This first book in Reiner’s (Tell Me a Silly Story, 2010, etc.) two-volume pictorial memoir is essentially an opulently produced memory album commemorating many of the earliest movies he watched in a lifetime devoted to film, with the selections dating from the early 20th century to 1950. The book is heavy and generously oversized, and as memoirs go, it takes the unconventional approach of being 90 percent visual: page after page of large period photographs and gorgeous full-color posters accompanied by minimal text comments from the author along the way. He consistently quotes from reviews of the movies in question, but the draw of the volume remains his own reflections.
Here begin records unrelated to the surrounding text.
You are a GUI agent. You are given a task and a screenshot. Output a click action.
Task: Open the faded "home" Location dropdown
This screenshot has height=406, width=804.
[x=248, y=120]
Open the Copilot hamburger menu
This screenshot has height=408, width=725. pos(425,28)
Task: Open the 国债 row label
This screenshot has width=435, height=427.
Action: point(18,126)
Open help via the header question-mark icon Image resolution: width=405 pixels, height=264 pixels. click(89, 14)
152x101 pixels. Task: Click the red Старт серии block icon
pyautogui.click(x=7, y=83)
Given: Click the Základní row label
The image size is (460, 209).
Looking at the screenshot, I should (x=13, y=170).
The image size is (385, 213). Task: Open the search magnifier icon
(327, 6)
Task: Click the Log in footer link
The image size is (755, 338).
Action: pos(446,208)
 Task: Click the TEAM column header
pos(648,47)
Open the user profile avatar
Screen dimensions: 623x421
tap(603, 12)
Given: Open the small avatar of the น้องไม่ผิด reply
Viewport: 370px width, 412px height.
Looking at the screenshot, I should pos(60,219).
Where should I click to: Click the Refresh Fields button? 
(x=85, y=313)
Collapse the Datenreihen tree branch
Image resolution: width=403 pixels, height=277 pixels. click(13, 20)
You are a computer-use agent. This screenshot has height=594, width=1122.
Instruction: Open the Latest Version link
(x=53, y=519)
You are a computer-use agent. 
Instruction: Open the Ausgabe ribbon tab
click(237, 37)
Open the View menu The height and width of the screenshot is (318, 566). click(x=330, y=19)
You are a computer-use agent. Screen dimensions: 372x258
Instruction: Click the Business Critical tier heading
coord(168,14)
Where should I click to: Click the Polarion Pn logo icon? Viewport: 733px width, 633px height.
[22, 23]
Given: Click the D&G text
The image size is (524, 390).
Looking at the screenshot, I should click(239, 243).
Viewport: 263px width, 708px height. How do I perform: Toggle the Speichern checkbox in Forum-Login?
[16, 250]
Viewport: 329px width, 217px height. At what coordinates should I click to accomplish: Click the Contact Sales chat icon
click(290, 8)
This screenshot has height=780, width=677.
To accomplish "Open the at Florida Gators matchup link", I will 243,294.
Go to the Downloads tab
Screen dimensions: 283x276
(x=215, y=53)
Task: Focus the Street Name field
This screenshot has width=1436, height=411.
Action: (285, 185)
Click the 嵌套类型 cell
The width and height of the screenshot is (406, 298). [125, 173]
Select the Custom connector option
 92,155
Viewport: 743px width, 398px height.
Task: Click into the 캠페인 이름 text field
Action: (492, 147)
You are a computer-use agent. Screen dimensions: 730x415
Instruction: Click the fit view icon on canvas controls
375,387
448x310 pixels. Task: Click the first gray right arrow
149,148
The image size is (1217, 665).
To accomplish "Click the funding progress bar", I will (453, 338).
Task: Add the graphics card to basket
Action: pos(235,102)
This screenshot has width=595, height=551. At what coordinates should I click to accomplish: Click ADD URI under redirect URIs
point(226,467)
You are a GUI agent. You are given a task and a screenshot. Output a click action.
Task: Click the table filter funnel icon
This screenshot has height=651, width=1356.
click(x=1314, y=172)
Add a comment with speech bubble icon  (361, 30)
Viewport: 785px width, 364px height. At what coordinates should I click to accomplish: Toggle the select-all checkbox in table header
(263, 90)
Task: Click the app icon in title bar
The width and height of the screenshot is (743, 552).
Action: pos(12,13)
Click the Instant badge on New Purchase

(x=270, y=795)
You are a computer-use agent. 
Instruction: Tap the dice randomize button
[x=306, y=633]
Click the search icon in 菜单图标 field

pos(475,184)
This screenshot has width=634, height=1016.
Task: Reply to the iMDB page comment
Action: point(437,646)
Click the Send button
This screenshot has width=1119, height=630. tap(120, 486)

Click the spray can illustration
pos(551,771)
Some of those reactions are jaundiced (about William Wyler’s 1939 Wuthering Heights, starring Merle Oberon and Laurence Olivier, for instance, he grouses: “Fine actors perform in a beautiful love story, but I prefer beautiful love stories where the lovers don’t separate and then die”). And some are winningly idiosyncratic (as when the author presents 1940’s The Mark of Zorro and talks about its famously charismatic star: “Nobody would argue if you said that Tyrone Power was the handsomest leading man of his day and if they did, it’s likely they never saw him in ‘The Mark of Zorro’ ”). A large part of the work’s delight is the way it brings so many of these indelible old movies back into the spotlight, often in touchingly personal tones, as when Reiner mentions 1946’s Stairway to Heaven: “Even though I’m a confirmed atheist I was able to suspend my beliefs so I could enjoy the prospect of climbing the myriad of steps on The Stairway to Heaven so I might, once again, see the deceased members of my beloved family and also my old and dear friends.” The book delivers a series of pleasant surprises, as each film sparks some new memory or quip from a man who’s lived a great deal of Hollywood history himself and frequently recounts meetings with some of the titans of the industry’s golden age.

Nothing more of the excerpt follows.